一般の歴史SLGでは、主に必ず優秀な人材が最初から手元にありそれを優先的に使うのだが、最初にいる優秀な人材は好漢だけなので、 能力が低い人材でも長く使い続けることでいつしか愛着がわき手放せず、使い続ければ使い続けるほど彼らの能力が上昇し、 優秀なものにも引けをとらなくなるという好例で、歴史SLGでこの手法をとったのはこれが初めてだろう。


その仲間、能力によって強弱があるのは前述した通りだが、彼らには男女の性別や職業があり、 職業は無法者や漁師など政治とほとんど関係ないものがほとんどで、それらによって性格も個性的になっていて飽きがこない。 台詞も面白く、「人使いの荒い親分だこと」や「どうせ悪いことに使うんだろー」など、水滸伝の雰囲気を大いに出している。

それは、今作品の大悪人である高キュウにも当てはまり、好漢の人気が低い状態には部下を差し向けて領土の金品を奪ったり、 高キュウの領土と接している場合は「攻め込まれたくなければ金をよこせ」とたかったり、とにかく悪逆非道なことを平気でやってのける。

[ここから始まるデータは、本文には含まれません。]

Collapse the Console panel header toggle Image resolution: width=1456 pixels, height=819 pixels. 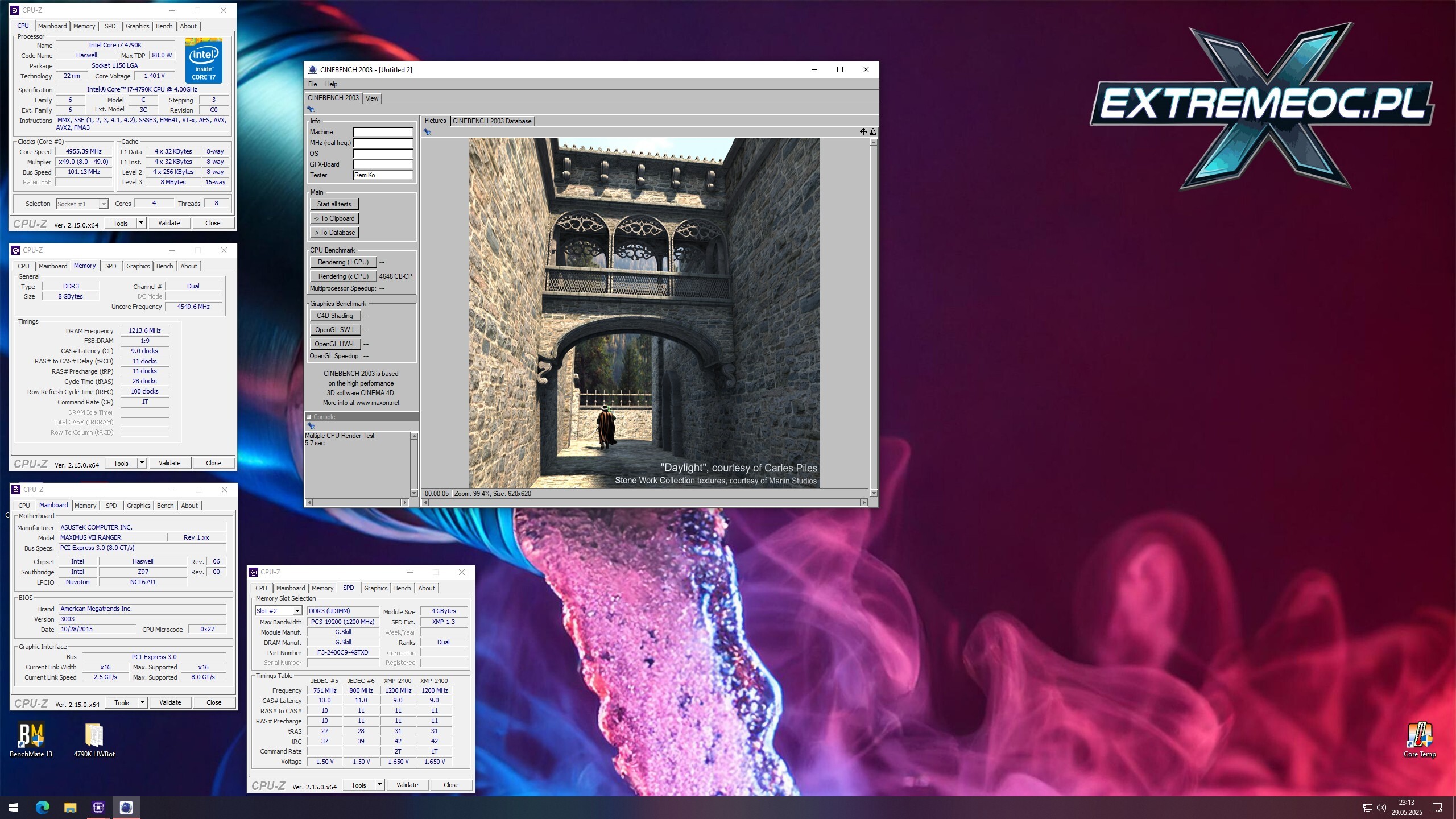(309, 417)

小馬鹿にする程度はたまにしかなく、せっかく安定したのに高キュウが邪魔をするところは、 終盤こちらが強くなってだれてしまうのを防ぐ意味合いがあるが、プレイヤーとしては早く人気を上げて高キュウを倒したいと思うだろう。

なお、好漢の多くはシナリオの年代をさかのぼるほど領土を持っておらず、言わば高キュウに追われる形での『逃亡』扱いとなる。 その間、自分のねぐらとなるべき空白地を求めて1ヶ月に1回隣接地に移動するわけだが、途中仲間を見つけたり逃亡に消費する体力を回復するということも可能。 空白地の選択は、主に高キュウの領土から離れた場所にするのが定石だが、あえて領土に隣接する場所に立てて高キュウと一戦交えるのも面白い。

その中で、原作で無頼漢のあこがれである梁山泊を占拠できれば人気が一気に上昇するので、その場所の近くにねぐらを立てるのもいいだろう。 ただ、その場所は19と20にありどれも高キュウの領土となっているため、さすがにいきなり人気を得るのは無理なので、終盤のイベント扱いになっているのが限界というものだろうか。

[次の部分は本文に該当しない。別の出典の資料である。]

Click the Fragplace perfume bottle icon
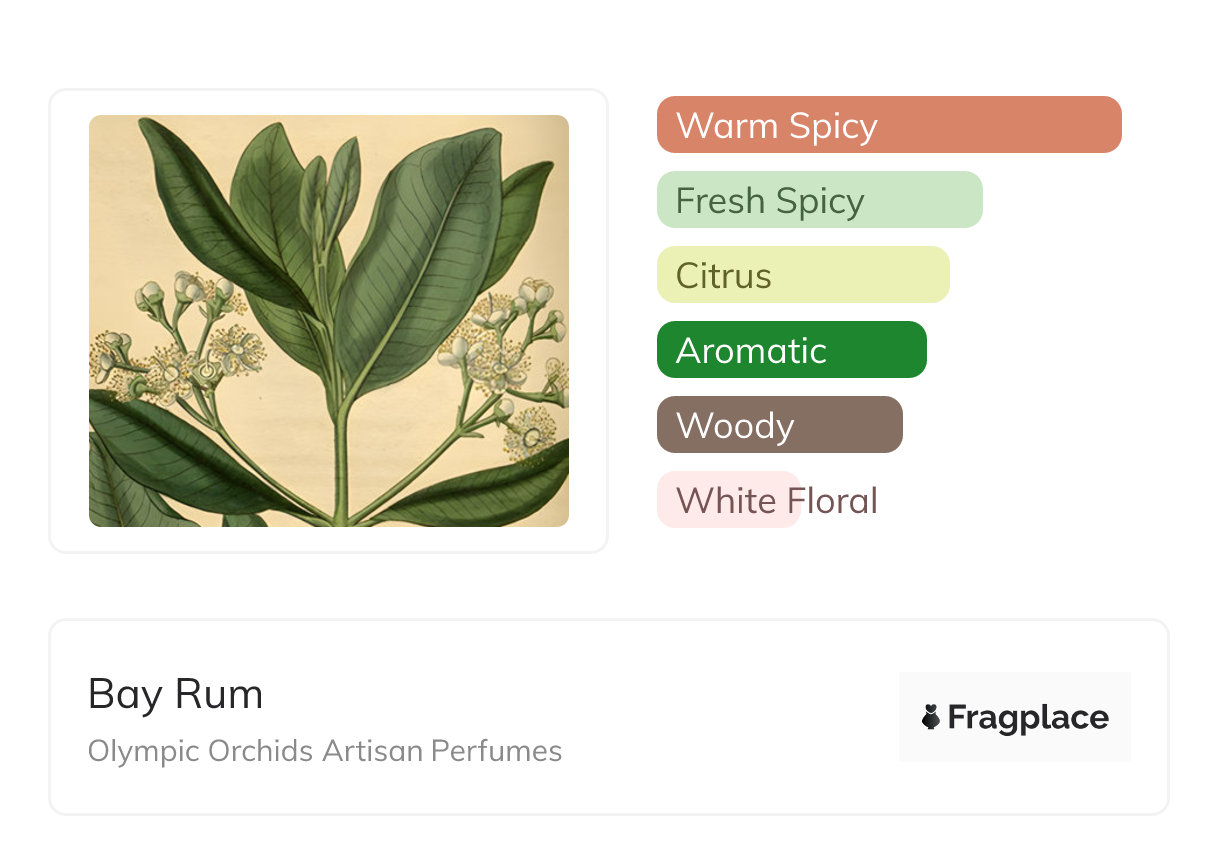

ねぐら探しも含み、このゲームには自由度が比較的高く、タイムリミットや勅許という制限を除けば長く遊べる作品である。 FC版は、文字のフォントや色の設定などを抑えているものの、そのほかは特に変更された要素はなく、PC版ユーザーでもしっかり楽しめるつくりを成している。 しかし、PC版ではステータスに文字をだしているのにたいしてFC版はそれを絵で表しているのだが、説明書がない人には少々混乱する変更ではある。


私は、水滸伝シリーズを初めてプレイしたのは続編の『天導一〇八星』で、初代の『天命の誓い』も知ったのはちょうどこの頃だった。 私が、初代ではなく続編を購入したのは、初代だと不便なシステムが多いという思い込みからで、続編自体PC版ではなくPS版だった。 続編の内容は割愛するが、私が大いにはまりこんだゲームの1つとなり、人気で仲間が増えるあたりはかなり感動した。

実は、続編の多くの要素が初代から誕生したわけだが、その初代をプレイしたのはレビューを書く直前で、それもニコニコ動画にある光栄のOP集を見てという具合だった。 それを見たのは半月前だったので、そのとたんに中古のゲームショップに駆け出し、1280円で箱と説明書付属で購入。 早速プレイしたが、PC版にあったOPがなくタイトル画面もPC版と違っていたが、個人的にOPについてはFC版のほうが好きだ。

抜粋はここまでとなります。